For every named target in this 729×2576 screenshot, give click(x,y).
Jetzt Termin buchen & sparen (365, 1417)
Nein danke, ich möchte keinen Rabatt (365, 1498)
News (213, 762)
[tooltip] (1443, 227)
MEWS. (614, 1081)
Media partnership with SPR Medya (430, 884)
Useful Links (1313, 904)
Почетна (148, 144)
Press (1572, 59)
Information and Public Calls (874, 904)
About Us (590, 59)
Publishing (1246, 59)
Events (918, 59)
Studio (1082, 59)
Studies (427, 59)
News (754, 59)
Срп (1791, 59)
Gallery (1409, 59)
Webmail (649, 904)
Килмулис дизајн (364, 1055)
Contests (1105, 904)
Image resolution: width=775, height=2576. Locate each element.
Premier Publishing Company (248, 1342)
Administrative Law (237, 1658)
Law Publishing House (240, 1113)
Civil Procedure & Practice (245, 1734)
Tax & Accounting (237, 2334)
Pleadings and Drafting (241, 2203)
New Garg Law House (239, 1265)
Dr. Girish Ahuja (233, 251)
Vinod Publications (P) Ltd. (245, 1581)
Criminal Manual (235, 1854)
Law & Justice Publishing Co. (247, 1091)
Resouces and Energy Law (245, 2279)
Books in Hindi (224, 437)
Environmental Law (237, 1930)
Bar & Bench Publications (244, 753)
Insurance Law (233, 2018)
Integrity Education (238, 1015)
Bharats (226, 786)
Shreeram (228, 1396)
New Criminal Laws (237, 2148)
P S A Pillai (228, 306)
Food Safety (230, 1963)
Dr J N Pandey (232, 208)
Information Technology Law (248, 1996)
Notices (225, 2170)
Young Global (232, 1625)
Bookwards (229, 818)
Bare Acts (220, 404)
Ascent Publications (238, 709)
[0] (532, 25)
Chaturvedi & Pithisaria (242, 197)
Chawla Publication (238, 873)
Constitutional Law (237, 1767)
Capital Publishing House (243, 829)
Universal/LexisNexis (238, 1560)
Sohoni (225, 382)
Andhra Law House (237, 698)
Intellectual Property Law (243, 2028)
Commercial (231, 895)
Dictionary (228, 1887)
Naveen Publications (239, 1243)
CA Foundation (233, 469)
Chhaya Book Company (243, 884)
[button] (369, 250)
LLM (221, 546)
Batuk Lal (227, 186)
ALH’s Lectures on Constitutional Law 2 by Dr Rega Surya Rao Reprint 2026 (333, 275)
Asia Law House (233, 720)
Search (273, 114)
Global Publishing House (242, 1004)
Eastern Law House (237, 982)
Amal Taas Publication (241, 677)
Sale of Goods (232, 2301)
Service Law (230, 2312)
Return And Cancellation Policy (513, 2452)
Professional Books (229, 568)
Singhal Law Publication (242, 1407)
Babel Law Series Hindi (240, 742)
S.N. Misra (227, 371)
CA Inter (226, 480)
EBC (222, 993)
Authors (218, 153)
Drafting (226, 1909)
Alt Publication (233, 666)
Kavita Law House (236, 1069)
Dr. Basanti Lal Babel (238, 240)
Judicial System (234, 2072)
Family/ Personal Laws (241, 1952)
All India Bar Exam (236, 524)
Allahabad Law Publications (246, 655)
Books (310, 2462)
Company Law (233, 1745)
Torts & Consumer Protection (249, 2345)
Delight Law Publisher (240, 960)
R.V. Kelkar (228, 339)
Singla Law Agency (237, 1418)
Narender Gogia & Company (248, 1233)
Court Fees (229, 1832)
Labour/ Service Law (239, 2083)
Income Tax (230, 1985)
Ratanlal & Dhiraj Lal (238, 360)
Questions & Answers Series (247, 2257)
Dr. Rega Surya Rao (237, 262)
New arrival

=-=-=-=-=

A word-for-word copy of all the entries is required.

For every named target in this 729×2576 screenshot, give click(x,y).
Jetzt Termin buchen & sparen (365, 1417)
Nein danke, ich möchte keinen Rabatt (365, 1498)
News (213, 762)
[tooltip] (1443, 227)
MEWS. (614, 1081)
Media partnership with SPR Medya (430, 884)
Useful Links (1313, 904)
Почетна (148, 144)
Press (1572, 59)
Information and Public Calls (874, 904)
About Us (590, 59)
Publishing (1246, 59)
Events (918, 59)
Studio (1082, 59)
Studies (427, 59)
News (754, 59)
Срп (1791, 59)
Gallery (1409, 59)
Webmail (649, 904)
Килмулис дизајн (364, 1055)
Contests (1105, 904)
Image resolution: width=775, height=2576. Locate each element.
Premier Publishing Company (248, 1342)
Administrative Law (237, 1658)
Law Publishing House (240, 1113)
Civil Procedure & Practice (245, 1734)
Tax & Accounting (237, 2334)
Pleadings and Drafting (241, 2203)
New Garg Law House (239, 1265)
Dr. Girish Ahuja (233, 251)
Vinod Publications (P) Ltd. (245, 1581)
Criminal Manual (235, 1854)
Law & Justice Publishing Co. (247, 1091)
Resouces and Energy Law (245, 2279)
Books in Hindi (224, 437)
Environmental Law (237, 1930)
Bar & Bench Publications (244, 753)
Insurance Law (233, 2018)
Integrity Education (238, 1015)
Bharats (226, 786)
Shreeram (228, 1396)
New Criminal Laws (237, 2148)
P S A Pillai (228, 306)
Food Safety (230, 1963)
Dr J N Pandey (232, 208)
Information Technology Law (248, 1996)
Notices (225, 2170)
Young Global (232, 1625)
Bookwards (229, 818)
Bare Acts (220, 404)
Ascent Publications (238, 709)
[0] (532, 25)
Chaturvedi & Pithisaria (242, 197)
Chawla Publication (238, 873)
Constitutional Law (237, 1767)
Capital Publishing House (243, 829)
Universal/LexisNexis (238, 1560)
Sohoni (225, 382)
Andhra Law House (237, 698)
Intellectual Property Law (243, 2028)
Commercial (231, 895)
Dictionary (228, 1887)
Naveen Publications (239, 1243)
CA Foundation (233, 469)
Chhaya Book Company (243, 884)
[button] (369, 250)
LLM (221, 546)
Batuk Lal (227, 186)
ALH’s Lectures on Constitutional Law 2 by Dr Rega Surya Rao Reprint 2026 (333, 275)
Asia Law House (233, 720)
Search (273, 114)
Global Publishing House (242, 1004)
Eastern Law House (237, 982)
Amal Taas Publication (241, 677)
Sale of Goods (232, 2301)
Service Law (230, 2312)
Return And Cancellation Policy (513, 2452)
Professional Books (229, 568)
Singhal Law Publication (242, 1407)
Babel Law Series Hindi (240, 742)
S.N. Misra (227, 371)
CA Inter (226, 480)
EBC (222, 993)
Authors (218, 153)
Drafting (226, 1909)
Alt Publication (233, 666)
Kavita Law House (236, 1069)
Dr. Basanti Lal Babel (238, 240)
Judicial System (234, 2072)
Family/ Personal Laws (241, 1952)
All India Bar Exam (236, 524)
Allahabad Law Publications (246, 655)
Books (310, 2462)
Company Law (233, 1745)
Torts & Consumer Protection (249, 2345)
Delight Law Publisher (240, 960)
R.V. Kelkar (228, 339)
Singla Law Agency (237, 1418)
Narender Gogia & Company (248, 1233)
Court Fees (229, 1832)
Labour/ Service Law (239, 2083)
Income Tax (230, 1985)
Ratanlal & Dhiraj Lal (238, 360)
Questions & Answers Series (247, 2257)
Dr. Rega Surya Rao (237, 262)
New arrival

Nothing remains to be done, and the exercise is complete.